La Gazzetta dello Sport

GAROZZO TRIONFA ANCHE SUI LIBRI «IO MEDICO L’ORO PIÙ BELLO»

Sulle orme del padre: il 22 marzo il campione olimpico di Rio discuterà la tesi all’Università di Tor Vergata

- di Paolo Marabini

Dal podio di Olimpia al camice bianco, dal trono di re del fioretto alla laurea in medicina. Si può fare, eccome. Prendete Daniele Garozzo. Siciliano di Acireale, 30 anni il prossimo 4 agosto, ne aveva appena compiuti 24 quando a Rio de Janeiro - un po’ a sorpresa, ma anche no - vinse l’oro olimpico che l’Italia, nell’arma di maggior tradizione, aspettava da vent’anni. Il 26 luglio scorso, a Tokyo, c’è mancato poco che gli riuscisse addirittur­a la doppietta consecutiv­a, firmata solo da due monumenti della scherma come Christian D’Oriola e Nedo Nadi: argento, battuto dal nuovo asso di Hong Kong, Cheung Ka Long. «Lì per lì - ammette il numero uno azzurro - è stata una delusione molto forte. Ho impiegato un po’ a digerirla. Volevo addirittur­a chiudere la carriera. Ma poi ho compreso di aver fatto comunque una cosa grande».

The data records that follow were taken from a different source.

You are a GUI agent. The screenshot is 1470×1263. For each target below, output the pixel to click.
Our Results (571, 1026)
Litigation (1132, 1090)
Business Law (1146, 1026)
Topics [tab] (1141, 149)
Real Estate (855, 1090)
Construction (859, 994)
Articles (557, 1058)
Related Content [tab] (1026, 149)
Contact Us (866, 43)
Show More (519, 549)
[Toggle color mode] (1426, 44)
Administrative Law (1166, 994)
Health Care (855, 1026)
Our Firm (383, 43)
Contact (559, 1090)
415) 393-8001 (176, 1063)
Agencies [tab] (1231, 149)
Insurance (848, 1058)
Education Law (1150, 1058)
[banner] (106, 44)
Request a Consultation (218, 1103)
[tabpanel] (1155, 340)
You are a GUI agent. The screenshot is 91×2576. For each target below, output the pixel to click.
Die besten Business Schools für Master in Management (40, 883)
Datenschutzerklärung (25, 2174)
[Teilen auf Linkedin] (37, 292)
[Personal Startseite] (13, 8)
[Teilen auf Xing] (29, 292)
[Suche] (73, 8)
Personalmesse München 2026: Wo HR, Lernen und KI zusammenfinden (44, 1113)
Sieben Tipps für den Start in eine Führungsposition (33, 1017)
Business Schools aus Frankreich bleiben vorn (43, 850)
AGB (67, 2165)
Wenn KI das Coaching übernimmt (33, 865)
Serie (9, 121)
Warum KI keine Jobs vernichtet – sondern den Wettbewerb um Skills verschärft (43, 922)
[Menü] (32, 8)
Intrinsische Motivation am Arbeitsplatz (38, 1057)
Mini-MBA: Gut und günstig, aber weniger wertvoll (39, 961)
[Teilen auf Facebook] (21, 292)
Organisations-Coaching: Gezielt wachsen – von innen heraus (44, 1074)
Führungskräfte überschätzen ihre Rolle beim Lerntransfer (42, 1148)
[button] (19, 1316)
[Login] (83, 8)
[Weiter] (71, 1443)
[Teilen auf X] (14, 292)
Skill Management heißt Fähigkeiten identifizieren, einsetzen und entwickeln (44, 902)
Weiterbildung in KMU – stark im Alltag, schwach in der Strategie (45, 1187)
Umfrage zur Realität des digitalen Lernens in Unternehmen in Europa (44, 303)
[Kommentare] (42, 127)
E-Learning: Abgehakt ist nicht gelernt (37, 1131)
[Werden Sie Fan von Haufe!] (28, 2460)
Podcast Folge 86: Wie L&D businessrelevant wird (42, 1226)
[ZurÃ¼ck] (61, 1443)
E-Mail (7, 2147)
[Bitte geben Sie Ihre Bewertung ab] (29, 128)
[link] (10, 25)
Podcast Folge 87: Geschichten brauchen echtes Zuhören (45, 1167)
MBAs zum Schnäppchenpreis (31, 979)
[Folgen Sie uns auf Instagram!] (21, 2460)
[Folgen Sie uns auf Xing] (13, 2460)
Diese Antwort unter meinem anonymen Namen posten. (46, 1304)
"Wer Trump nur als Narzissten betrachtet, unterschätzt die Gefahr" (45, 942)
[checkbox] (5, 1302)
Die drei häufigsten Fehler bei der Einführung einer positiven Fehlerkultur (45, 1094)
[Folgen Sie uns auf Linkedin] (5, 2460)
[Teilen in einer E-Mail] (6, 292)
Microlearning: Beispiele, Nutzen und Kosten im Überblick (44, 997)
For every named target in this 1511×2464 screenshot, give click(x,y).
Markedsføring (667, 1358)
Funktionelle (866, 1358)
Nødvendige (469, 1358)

3Nel frattempo sono accadute un po’ di cose. Soprattutt­o è arrivato un grande successo: l’ultimo esame universita­rio. Manca giusto la laurea e ci siamo, dottor Garozzo...

«Sì, sono all’ultima stoccata. Appuntamen­to il 22 marzo a Roma, alle 12, all’Università di Tor Vergata. Tesi sull’endoarteri­ectomia carotidea. Chirurgia vascolare».

3Ha celebrato via social l’ultimo esame con un lungo messaggio, esultando come dopo una grande vittoria in pedana.

«Perché una grande vittoria lo è stata davvero. La mia laurea vale più dell’oro olimpico, è il traguardo più difficile che io abbia mai tagliato. Ho impiegato tanto, quasi dieci anni e mezzo. Non è stato facile conciliare una carriera ai massimi livelli con la facoltà di medicina. Ma, come ho scritto, nemmeno un minuto di quelle ore di studio è andato perduto».

3 Quel messaggio ha un indirizzo particolar­e?

«È per tutti coloro che hanno un sogno. Vuol dire: ce l’ho fatta io, ce la potete fare anche voi. Io non mi sono mai considerat­o un talento. Né sui libri né in pedana. Per arrivare alla laurea e all’oro olimpico, ho faticato ogni giorno. Ma con il lavoro, l’impegno, ho coronato i miei sogni. Grazie anche alla mia famiglia. E alla mia fidanzata: Alice ha accettato le mie rinunce, il tempo tolto a lei e a noi. Questa laurea è un po’ anche sua».

3Quanto i libri hanno tolto alla scherma e viceversa?

«La premessa è che se non avessi studiato non sarei diventato campione olimpico. Lo dico seriamente. Dopodiché ci può anche stare che lo studio mi abbia tolto qualcosa. In fin dei conti non ho molti successi in Coppa del Mondo. Ma non c’è la controprov­a che se mi fossi dedicato solo alla scherma avrei vinto di più. E posso dire che le fatiche dello sport mi hanno aiutato nello studio quanto quelle dell’università mi sono servite a sopportare le fatiche in palestra».

Ha mai pensato di arrendersi?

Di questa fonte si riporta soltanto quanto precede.